Jonathan Aibel (00:03:04):

I also appreciate your your diligence.


Michael Jamin (00:03:07):

My diligence


Jonathan Aibel (00:03:08):

Well, to come into a job and say, let me read everything. Lemme see


Michael Jamin (00:03:12):

Everything. Oh, is, I didn't


Jonathan Aibel (00:03:13):

Think that was, it was a bit of a challenge with a hundred episodes.


Michael Jamin (00:03:16):

Always dreadful. The whole thing was a horrible experience. It's a lot to, but I remember. But you have to do it. You have to. That's how you get the voice of the characters and but the, to like, what kind of show episodes are being told. I remember, I dunno if I ever told you this, but I remember we had just, we were on just Shoot Me, you know, for the first four years. And I remember after the first season, king of the Hill was up against to shoot me. And I remember I was actually house-sitting for Steve Levitan for some reason. And and we were watching, I, we threw a big party. He, he wasn't in the house. And, and we were watching King of the Hill. It just came on. It was the, it was, you know, the Bobby's falls in love with the, with the dummy. And I, and I remember watching thinking, oh no, this is the competition. <Laugh>, this is really good <laugh>


Jonathan Aibel (00:04:01):

That we used to watch. Just shoot me all the time in the writer's room feel that same way.


Michael Jamin (00:04:06):

Is that right? I didn't know that. I don't, I don't think so,


Jonathan Aibel (00:04:08):

But I, I just feels like it would, it should be.


Michael Jamin (00:04:11):

Yeah. You, you actually used to reciprocate.

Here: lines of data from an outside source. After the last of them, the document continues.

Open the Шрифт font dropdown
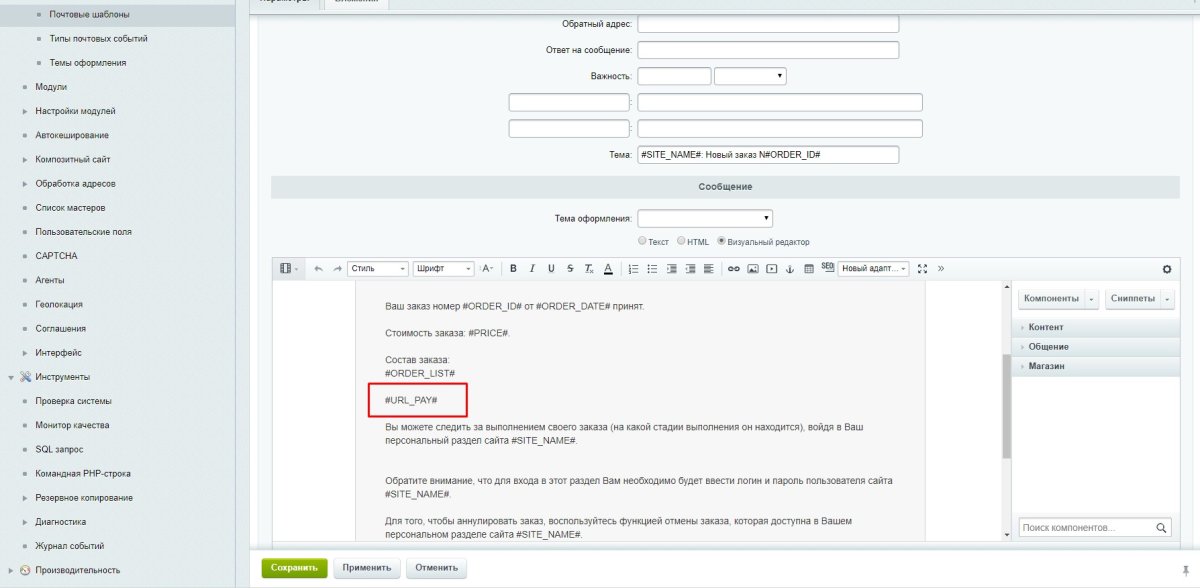The width and height of the screenshot is (1200, 588). pyautogui.click(x=444, y=268)
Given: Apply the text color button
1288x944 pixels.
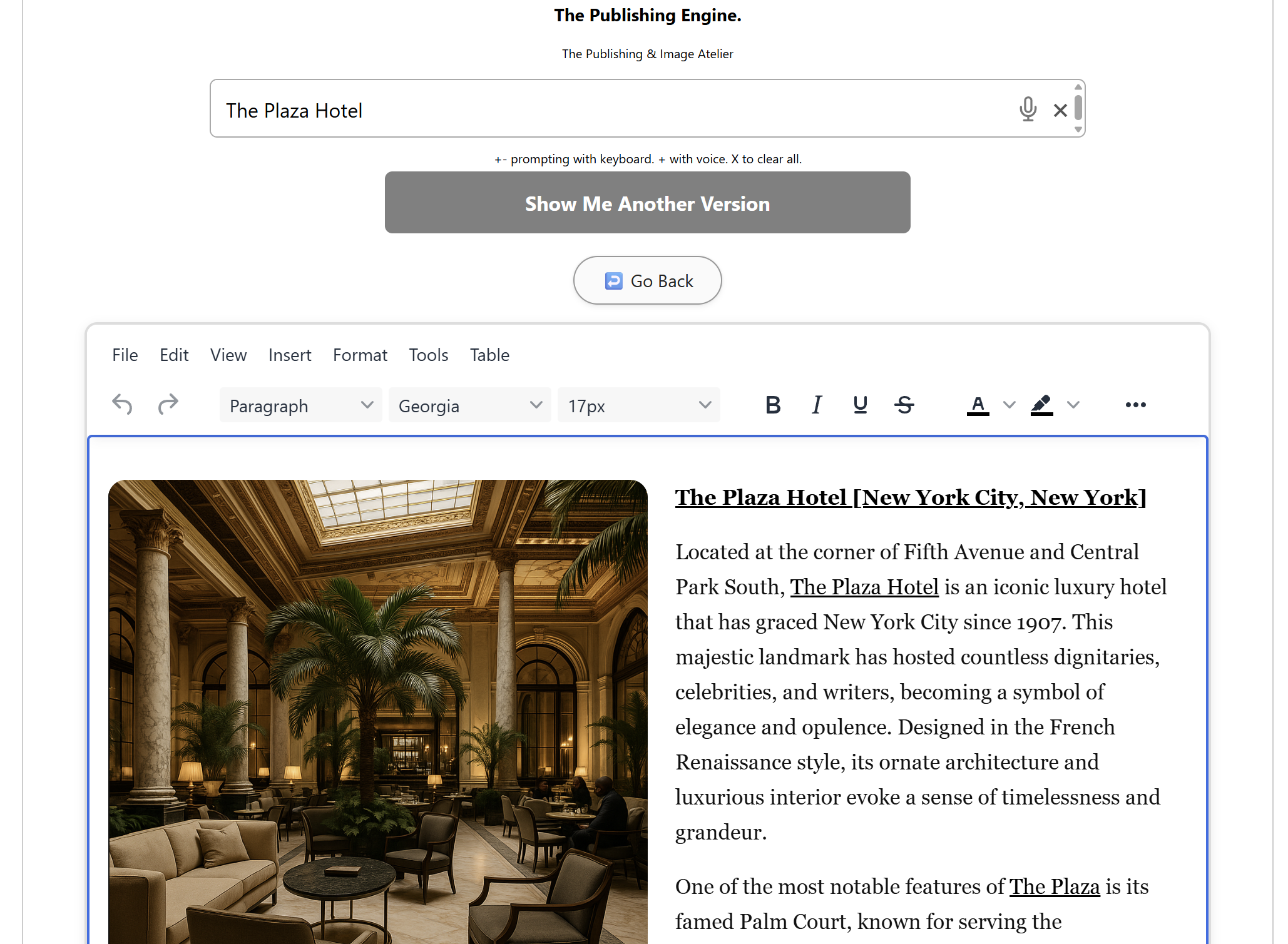Looking at the screenshot, I should (978, 405).
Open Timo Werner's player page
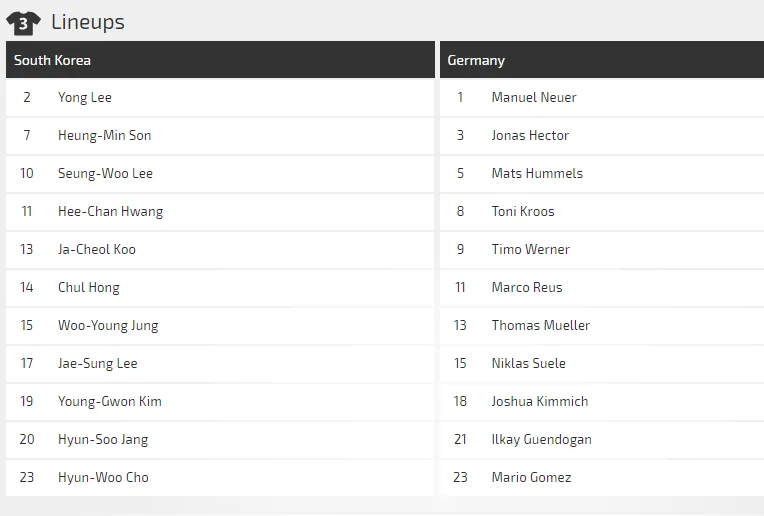The width and height of the screenshot is (764, 516). (x=531, y=249)
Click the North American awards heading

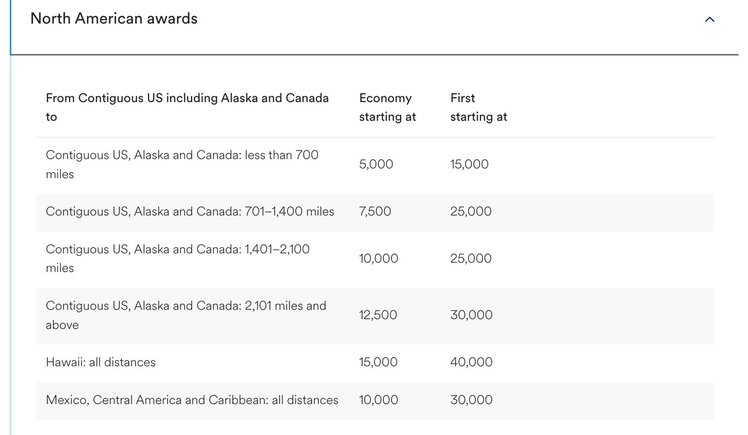click(114, 19)
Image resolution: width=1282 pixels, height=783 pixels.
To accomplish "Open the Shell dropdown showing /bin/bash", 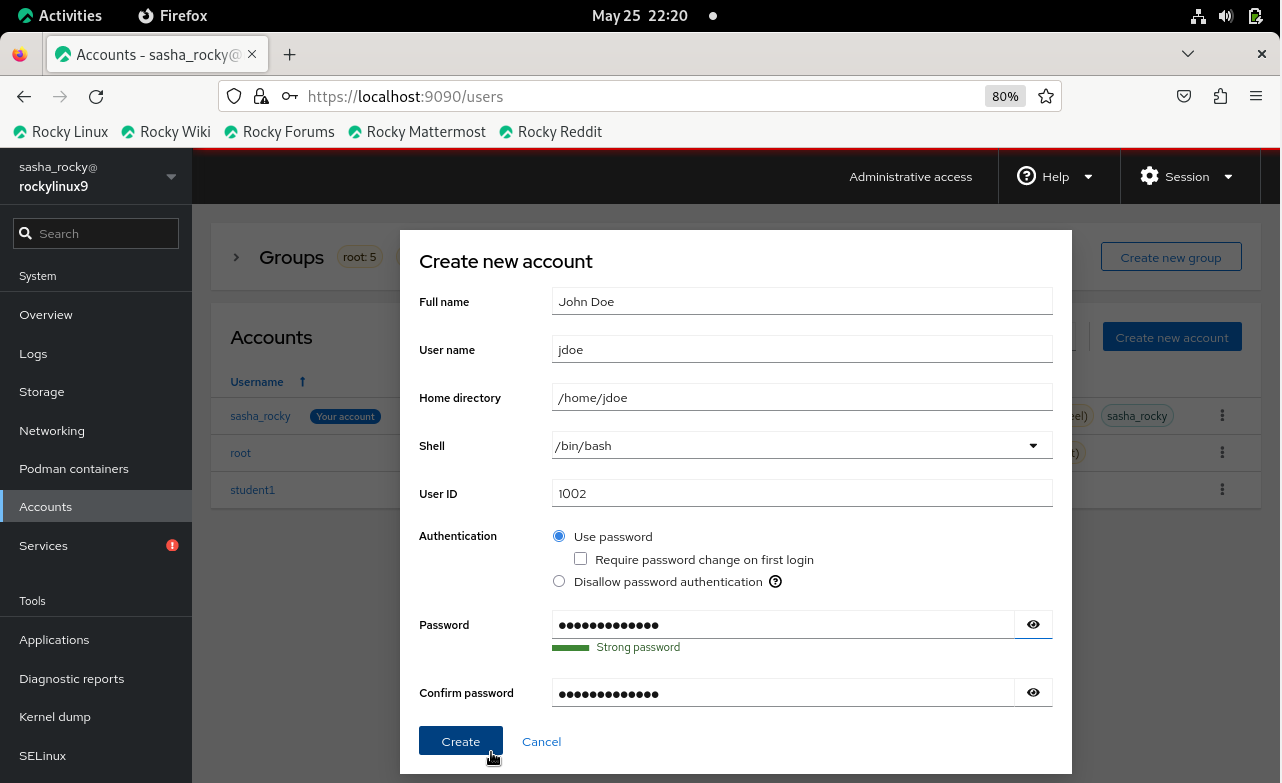I will click(x=801, y=446).
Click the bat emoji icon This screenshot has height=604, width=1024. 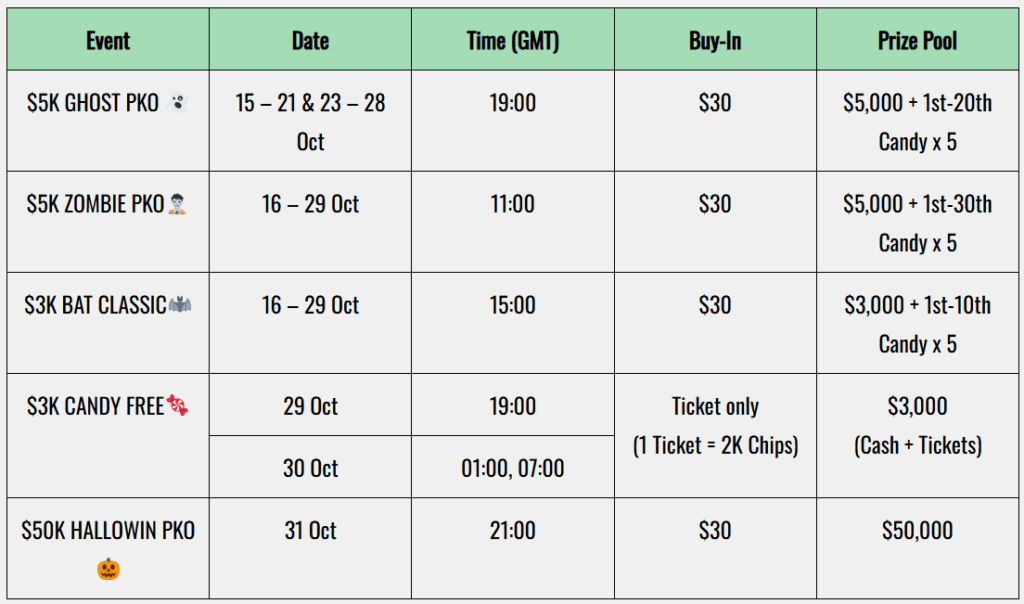(x=181, y=305)
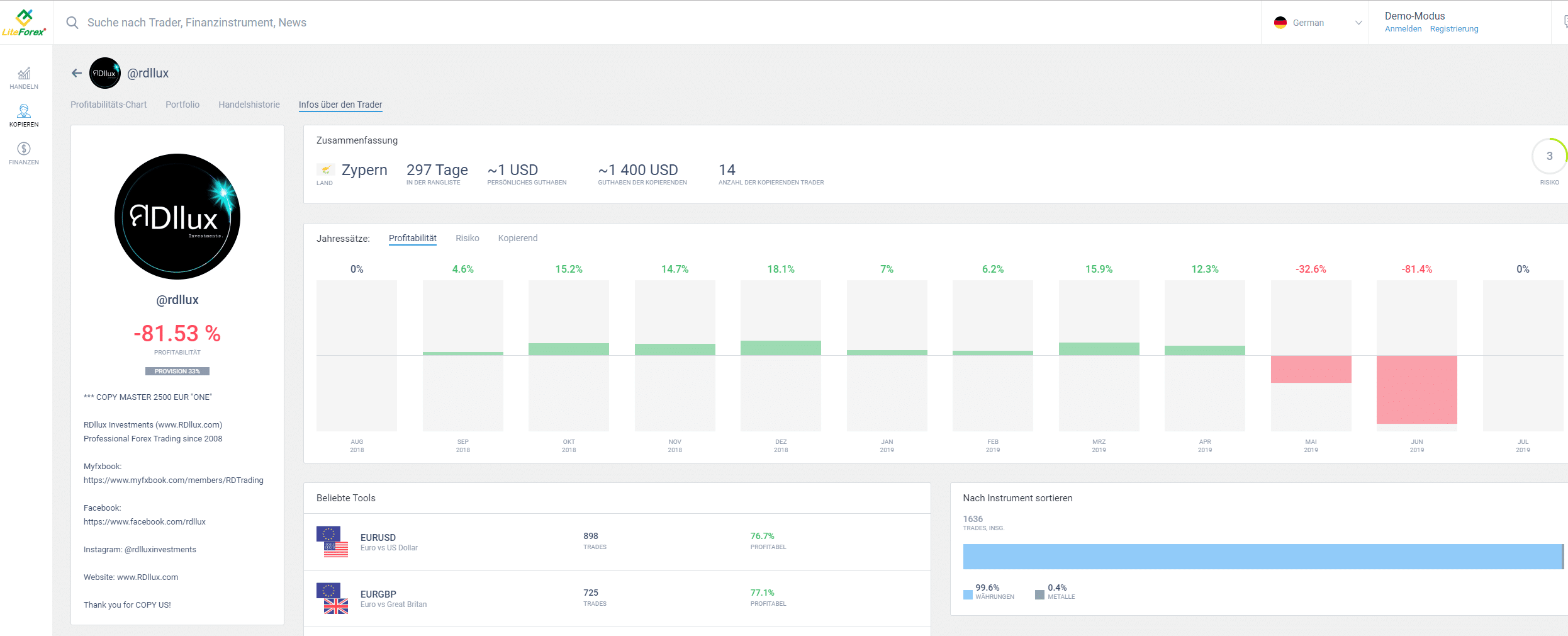Click the search magnifier icon
The height and width of the screenshot is (636, 1568).
(72, 23)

Jonathan Aibel (00:04:13):

That'd be a nice thing to say.


Michael Jamin (00:04:14):

It would've been. But yeah, so Damn, Michelle was, and I still get, I, even today I get a ton of compliments on, on King of Hill. But tell me more. Tell me how you broken. How did you guys even get on King of Hill Hill?


Jonathan Aibel (00:04:28):

We were very lucky in that before we even moved to California, we, Glen and I met, we were management consultants and we met someone at this consulting firm who was college roommate with Greg Daniel's wife. And when we first started thinking maybe we don't wanna be consultants and would prefer to be comedy writers, she said, you should talk to Suzanne. Give her a call. So we called Suzanne to say, could we, we know you're Frank, could we talk to you about writing? And she said, you really wanna talk to my husband? So she put Greg on the phone. He didn't know who we were. We, he then I, what


Michael Jamin (00:05:11):

Was Greg doing at that time?


Jonathan Aibel (00:05:13):

He had moved to la I think he was doing Seinfeld at the time or had done the freelance, the parking spot on Seinfeld. Oh, I didn't, yeah, he'd come off of snl.


Michael Jamin (00:05:24):

Right.


Jonathan Aibel (00:05:25):

And he gave the most basic advice that now you would probably give people, or you'd Google this. And it was, and Glen wrote it down, it was moved to Los Angeles. Mm-Hmm. <affirmative>. Okay, okay. What else do we need to do? Like the how do you become a writer? And just super helpful in that regard. And then we moved to LA and never ran into him until King of the Hill. We had our first meeting and Glenn, I think he may have brought the pad and said, it's your fault. We're here.


Michael Jamin (00:06:00):

But how did you get the meeting


Jonathan Aibel (00:06:02):

That, that it was just through our agent. There's this new show starting up, it's animated. I don't wanna do animation. I know, I know. And it's non gild. Yeah,


Michael Jamin (00:06:12):

I know about


Jonathan Aibel (00:06:13):

That. And you're gonna work in a full year for 12 episodes. Mm-Hmm. <affirmative>. Well, this sounds terrible, but it's Greg, it's Mike Judge who's coming off of Beavis and Butthead. Mm-Hmm. <affirmative>. And you will learn a lot whether it's a hit or not. And we thought, well, that's probably the best reason to, to take a job. There's nothing to see. There was no pilot even, there's just a script. Right. There are no voices to listen to. It had been cast. So it was really just going under the assumption that, well, anytime you think something's gonna be a hit, it never is. So let's take a job just based on the people. And I don't think at that moment we had there, it wasn't like, do we take this or do we take this? It was, well, do we take this or do we just hang on? And, but you had no, I think maybe we hadn't,


Michael Jamin (00:07:04):

You didn't have any other credits before that, did you?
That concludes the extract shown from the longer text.